(Records from a dataset)
■ ■ ■ ■ ■ ■ ■

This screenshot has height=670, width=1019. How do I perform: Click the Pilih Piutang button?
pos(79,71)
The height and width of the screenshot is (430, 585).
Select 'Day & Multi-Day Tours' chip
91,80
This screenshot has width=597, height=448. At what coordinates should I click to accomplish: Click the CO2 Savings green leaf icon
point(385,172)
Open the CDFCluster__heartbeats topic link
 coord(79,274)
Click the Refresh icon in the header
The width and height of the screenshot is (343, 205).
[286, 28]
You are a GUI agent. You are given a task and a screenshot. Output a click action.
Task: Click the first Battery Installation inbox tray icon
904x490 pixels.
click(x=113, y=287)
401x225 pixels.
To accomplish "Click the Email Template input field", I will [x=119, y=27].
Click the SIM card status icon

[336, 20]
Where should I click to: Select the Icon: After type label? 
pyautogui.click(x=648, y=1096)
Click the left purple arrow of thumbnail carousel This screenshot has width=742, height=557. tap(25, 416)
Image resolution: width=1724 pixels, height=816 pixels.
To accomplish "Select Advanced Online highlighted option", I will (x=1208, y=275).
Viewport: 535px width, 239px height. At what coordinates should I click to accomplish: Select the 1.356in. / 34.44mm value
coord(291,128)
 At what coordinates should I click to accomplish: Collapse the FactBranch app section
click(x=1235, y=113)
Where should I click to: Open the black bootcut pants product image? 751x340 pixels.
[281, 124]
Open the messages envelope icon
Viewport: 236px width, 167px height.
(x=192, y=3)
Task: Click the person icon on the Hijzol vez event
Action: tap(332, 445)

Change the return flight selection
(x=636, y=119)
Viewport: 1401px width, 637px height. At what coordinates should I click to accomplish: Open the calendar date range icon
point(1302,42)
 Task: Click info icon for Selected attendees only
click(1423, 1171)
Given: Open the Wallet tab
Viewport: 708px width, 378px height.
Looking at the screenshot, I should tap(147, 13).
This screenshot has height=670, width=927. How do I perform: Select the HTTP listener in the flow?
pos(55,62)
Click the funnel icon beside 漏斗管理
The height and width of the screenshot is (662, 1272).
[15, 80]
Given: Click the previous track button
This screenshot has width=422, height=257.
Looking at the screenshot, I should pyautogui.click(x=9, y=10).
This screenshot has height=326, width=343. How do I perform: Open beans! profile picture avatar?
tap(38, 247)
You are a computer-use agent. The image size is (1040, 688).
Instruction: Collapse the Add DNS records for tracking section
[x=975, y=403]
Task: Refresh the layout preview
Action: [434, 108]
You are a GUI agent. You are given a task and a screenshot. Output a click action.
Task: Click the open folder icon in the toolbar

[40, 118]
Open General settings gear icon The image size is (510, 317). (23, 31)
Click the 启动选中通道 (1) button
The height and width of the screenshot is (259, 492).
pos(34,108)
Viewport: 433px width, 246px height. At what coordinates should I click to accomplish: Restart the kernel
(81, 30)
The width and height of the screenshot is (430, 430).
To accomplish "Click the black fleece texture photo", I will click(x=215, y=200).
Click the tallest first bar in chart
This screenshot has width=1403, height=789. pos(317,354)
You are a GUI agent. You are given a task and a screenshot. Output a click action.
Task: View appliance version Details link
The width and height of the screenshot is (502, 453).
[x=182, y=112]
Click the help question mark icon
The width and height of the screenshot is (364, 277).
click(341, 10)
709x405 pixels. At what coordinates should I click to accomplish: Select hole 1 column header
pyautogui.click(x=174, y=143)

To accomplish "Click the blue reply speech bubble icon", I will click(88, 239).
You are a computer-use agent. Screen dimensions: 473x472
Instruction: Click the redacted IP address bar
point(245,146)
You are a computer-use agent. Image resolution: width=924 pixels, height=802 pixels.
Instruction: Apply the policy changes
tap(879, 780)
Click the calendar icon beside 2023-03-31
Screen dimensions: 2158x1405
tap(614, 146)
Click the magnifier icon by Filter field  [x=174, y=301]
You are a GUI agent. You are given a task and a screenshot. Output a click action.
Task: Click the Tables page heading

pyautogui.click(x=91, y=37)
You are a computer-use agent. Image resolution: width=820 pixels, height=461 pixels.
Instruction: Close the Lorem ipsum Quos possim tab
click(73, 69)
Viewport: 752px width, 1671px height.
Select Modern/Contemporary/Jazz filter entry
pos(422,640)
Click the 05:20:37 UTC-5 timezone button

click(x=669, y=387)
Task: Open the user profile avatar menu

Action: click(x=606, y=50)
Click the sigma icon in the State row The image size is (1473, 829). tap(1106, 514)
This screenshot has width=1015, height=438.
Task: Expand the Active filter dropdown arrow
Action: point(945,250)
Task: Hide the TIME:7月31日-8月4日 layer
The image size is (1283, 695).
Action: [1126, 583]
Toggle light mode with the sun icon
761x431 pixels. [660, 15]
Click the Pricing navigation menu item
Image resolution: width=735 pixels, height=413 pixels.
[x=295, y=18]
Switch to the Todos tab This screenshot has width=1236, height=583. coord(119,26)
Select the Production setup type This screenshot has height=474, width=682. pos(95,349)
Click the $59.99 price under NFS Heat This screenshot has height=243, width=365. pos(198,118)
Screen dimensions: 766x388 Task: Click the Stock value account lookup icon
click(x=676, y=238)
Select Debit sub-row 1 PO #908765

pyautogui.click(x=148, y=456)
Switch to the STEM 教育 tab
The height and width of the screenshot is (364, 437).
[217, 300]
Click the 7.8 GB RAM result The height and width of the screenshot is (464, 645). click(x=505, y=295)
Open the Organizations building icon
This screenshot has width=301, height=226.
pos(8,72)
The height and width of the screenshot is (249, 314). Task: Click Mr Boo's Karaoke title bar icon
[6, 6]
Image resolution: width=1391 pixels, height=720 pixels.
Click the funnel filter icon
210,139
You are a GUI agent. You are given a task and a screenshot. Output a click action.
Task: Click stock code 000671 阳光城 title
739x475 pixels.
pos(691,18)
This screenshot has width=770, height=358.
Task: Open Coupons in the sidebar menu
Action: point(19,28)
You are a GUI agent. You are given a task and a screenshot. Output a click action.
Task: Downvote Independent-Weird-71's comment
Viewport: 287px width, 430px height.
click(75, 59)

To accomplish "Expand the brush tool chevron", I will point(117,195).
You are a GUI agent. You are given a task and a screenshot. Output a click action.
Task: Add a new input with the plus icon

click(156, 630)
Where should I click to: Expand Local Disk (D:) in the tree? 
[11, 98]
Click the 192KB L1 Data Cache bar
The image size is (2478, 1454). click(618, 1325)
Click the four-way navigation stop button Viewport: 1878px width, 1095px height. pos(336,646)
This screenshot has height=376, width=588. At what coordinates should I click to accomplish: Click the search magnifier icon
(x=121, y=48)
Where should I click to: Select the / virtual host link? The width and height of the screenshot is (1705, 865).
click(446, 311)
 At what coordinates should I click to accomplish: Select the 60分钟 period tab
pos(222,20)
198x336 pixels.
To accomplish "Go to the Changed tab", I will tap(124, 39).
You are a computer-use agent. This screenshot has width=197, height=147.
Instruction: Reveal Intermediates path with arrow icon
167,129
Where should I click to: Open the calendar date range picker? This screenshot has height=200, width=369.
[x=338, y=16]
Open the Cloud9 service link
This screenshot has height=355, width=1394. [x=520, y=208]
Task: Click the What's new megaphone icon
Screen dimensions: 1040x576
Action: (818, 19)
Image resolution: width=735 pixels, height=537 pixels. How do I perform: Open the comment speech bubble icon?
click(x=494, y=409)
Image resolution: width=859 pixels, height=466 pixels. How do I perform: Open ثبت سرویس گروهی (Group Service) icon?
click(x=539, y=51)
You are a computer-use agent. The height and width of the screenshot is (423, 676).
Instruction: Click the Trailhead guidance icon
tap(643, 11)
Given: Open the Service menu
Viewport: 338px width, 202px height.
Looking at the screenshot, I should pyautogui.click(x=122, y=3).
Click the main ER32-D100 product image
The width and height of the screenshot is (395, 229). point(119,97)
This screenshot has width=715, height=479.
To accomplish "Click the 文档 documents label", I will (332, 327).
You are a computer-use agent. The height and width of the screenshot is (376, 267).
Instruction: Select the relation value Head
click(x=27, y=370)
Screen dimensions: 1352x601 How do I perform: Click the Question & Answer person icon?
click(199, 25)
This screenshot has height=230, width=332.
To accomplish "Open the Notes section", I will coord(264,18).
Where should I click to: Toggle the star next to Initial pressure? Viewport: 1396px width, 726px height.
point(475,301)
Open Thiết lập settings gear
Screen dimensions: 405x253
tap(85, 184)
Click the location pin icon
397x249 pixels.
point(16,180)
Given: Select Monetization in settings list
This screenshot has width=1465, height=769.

■ ■ ■ ■ ■ ■ ■

__CHALLENGE__. Copy out, word for word, everything from the line containing "Task: Click the What's new megaphone icon" down to the line containing "click(x=494, y=409)", with both of those lines included.

__TASK RESPONSE__.
Task: Click the What's new megaphone icon
Screen dimensions: 1040x576
Action: (818, 19)
Image resolution: width=735 pixels, height=537 pixels. How do I perform: Open the comment speech bubble icon?
click(x=494, y=409)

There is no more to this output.